= Tarea 1 =
Según el pasaje sobre la corrupción, ¿qué porcentaje de la población de Nigeria sigue sumida en la pobreza?
⁂
Nigeria, a pesar de ser un país muy rico en recursos y haber atravesado el boom petrolero, no ha podido desarrollarse. Peor: el 60% de su población sigue sumida en la pobreza. El problema es que allí solo la política es el camino para enriquecerse y poder defender la propiedad. Las instituciones son tan débiles que muchos nigerianos de clase media pintan el frente de sus viviendas con letreros que dicen: “Esta casa no está en venta”, porque si se van unos días al volver pueden encontrar su casa ocupada por gente que invoca un título posesorio y no tendrían forma de recuperarla.
Los inicios de la corrupción, en sentido estricto, habría que fijarlos en el siglo XVII, con la distinción entre lo público y lo privado. Antes no había separación: los reyes manejaban el patrimonio del reino como propio. Pero la corrupción admite muchas variantes. La forma más obvia es cobrar impuestos y, en lugar de volcarlos en servicios públicos, que algún funcionario se los quede en sus bolsillos. Es lo que acaba de pasar en Chile con el affaire Convenios: el Estado desviaba dinero a fundaciones vinculadas a políticos poderosos. Es lo que pasa cuando hay sobreprecios y retornos en las licitaciones públicas, como los abundantes negociados entre Lázaro Báez y la familia Kirchner. El legendario sketch del programa La tuerca que mostraba a un corrupto, el funcionario Victoriano Barragán, ilustra esa misma operatoria pero miniaturizada, en dosis bonsái: tenía el poder de poner un sello y lo hacía valer.
Existen otros dos fenómenos que se mimetizan con la corrupción. El primero es la creación artificial de escasez, que siempre genera renta. Una cosa es una escasez natural, como la tierra, y otra la inventada por el Estado. Cualquier licencia implica una limitación puesta adrede para luego beneficiar a alguien. Si es para proteger el derecho de propiedad y alentar desarrollos científicos o comerciales, como la patente de copyright de una idea o innovación, es correcto. Pero en la mayoría de los casos las licencias esconden favoritismos: un registro de la propiedad automotor, un kiosco de diarios en la calle o una autorización para importar engendran privilegios.
El segundo fenómeno es el clientelismo. Se trata del intercambio de favores entre dos individuos desiguales: patrón y cliente. Hay un tipo de clientelismo que es a pequeña escala, cara a cara. El caso paradigmático es el de la presidenta de una ONG que, no sin cierta ingenuidad, agradeció “a Carla”, la ministra de Salud, por haberle permitido ver a su marido antes de morir, durante la cuarentena, cuando nadie estaba autorizado a semejante cosa. Dejando de lado que la prohibición era ridícula, el beneficio para una allegada al poder es el punto cero del clientelismo: se trata de personas que canjean su obsecuencia por favores. El vacunatorio VIP es otro ejemplo de manual. Muchas veces el pago es meramente simbólico: algunos de los integrantes de Carta Abierta ponían a disposición su servilismo orgánico con tal de sentirse reconocidos por el poder.
⁂
= Tarea 2 =
Pasa a una tabla Markdown con las columnas «Número» y «Entrada» solo el tramo de las entradas que abre con la línea que contiene "Locate an element on the screen. The" y cierra con la que contiene "center [352, 230].", ambas incluidas. Omite las líneas en blanco.

= Datos de origen =
⁂
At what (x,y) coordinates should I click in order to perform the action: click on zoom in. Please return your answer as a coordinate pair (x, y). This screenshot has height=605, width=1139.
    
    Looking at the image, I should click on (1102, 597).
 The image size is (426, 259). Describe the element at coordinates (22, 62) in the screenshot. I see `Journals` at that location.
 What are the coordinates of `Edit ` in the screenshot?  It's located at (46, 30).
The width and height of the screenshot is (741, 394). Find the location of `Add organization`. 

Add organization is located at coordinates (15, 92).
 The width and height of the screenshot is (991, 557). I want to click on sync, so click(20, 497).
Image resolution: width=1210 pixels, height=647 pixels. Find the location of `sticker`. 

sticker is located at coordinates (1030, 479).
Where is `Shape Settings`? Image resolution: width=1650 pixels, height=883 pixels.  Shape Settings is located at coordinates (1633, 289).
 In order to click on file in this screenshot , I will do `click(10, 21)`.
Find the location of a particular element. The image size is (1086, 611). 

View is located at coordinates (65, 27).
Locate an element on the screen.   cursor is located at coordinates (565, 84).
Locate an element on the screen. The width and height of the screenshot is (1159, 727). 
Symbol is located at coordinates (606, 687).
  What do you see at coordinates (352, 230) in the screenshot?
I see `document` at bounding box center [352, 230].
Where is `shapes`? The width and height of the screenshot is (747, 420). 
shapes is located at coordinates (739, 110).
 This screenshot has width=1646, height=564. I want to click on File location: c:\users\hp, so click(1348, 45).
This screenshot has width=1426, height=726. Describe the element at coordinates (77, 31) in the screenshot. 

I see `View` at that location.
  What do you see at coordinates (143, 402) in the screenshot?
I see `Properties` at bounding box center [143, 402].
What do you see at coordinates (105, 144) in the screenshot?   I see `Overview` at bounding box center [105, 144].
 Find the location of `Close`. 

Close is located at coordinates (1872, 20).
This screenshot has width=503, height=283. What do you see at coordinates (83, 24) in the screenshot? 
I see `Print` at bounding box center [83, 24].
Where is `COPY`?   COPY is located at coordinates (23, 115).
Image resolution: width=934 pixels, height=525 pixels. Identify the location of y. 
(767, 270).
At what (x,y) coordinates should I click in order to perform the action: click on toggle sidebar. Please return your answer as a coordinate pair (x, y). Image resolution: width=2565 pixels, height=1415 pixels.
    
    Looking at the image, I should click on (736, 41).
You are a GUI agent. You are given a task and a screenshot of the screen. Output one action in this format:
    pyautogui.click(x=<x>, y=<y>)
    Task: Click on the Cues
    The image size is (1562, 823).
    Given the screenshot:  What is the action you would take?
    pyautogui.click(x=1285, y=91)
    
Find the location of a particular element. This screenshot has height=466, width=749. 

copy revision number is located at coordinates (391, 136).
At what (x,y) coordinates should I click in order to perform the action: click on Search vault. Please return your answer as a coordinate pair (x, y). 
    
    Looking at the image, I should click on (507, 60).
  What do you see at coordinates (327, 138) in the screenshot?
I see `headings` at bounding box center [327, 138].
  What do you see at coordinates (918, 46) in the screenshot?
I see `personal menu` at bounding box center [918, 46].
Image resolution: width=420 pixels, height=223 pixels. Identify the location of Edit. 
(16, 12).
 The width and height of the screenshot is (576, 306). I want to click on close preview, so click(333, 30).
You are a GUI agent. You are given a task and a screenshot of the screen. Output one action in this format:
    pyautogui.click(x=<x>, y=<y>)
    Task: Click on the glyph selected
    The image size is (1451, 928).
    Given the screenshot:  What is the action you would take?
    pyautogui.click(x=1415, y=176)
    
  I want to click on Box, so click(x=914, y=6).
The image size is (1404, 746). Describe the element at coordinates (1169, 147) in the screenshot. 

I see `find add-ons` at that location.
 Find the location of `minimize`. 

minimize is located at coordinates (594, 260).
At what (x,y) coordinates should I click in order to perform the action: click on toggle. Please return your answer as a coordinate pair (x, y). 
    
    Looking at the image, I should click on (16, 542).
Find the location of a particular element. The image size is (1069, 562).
⁂
= Resultado del ejercicio 1 =
El 60%.

= Resultado del ejercicio 2 =
| Número | Entrada |
|---|---|
| 1 | Locate an element on the screen. The width and height of the screenshot is (1159, 727).  |
| 2 | Symbol is located at coordinates (606, 687). |
| 3 |   What do you see at coordinates (352, 230) in the screenshot? |
| 4 | I see `document` at bounding box center [352, 230]. |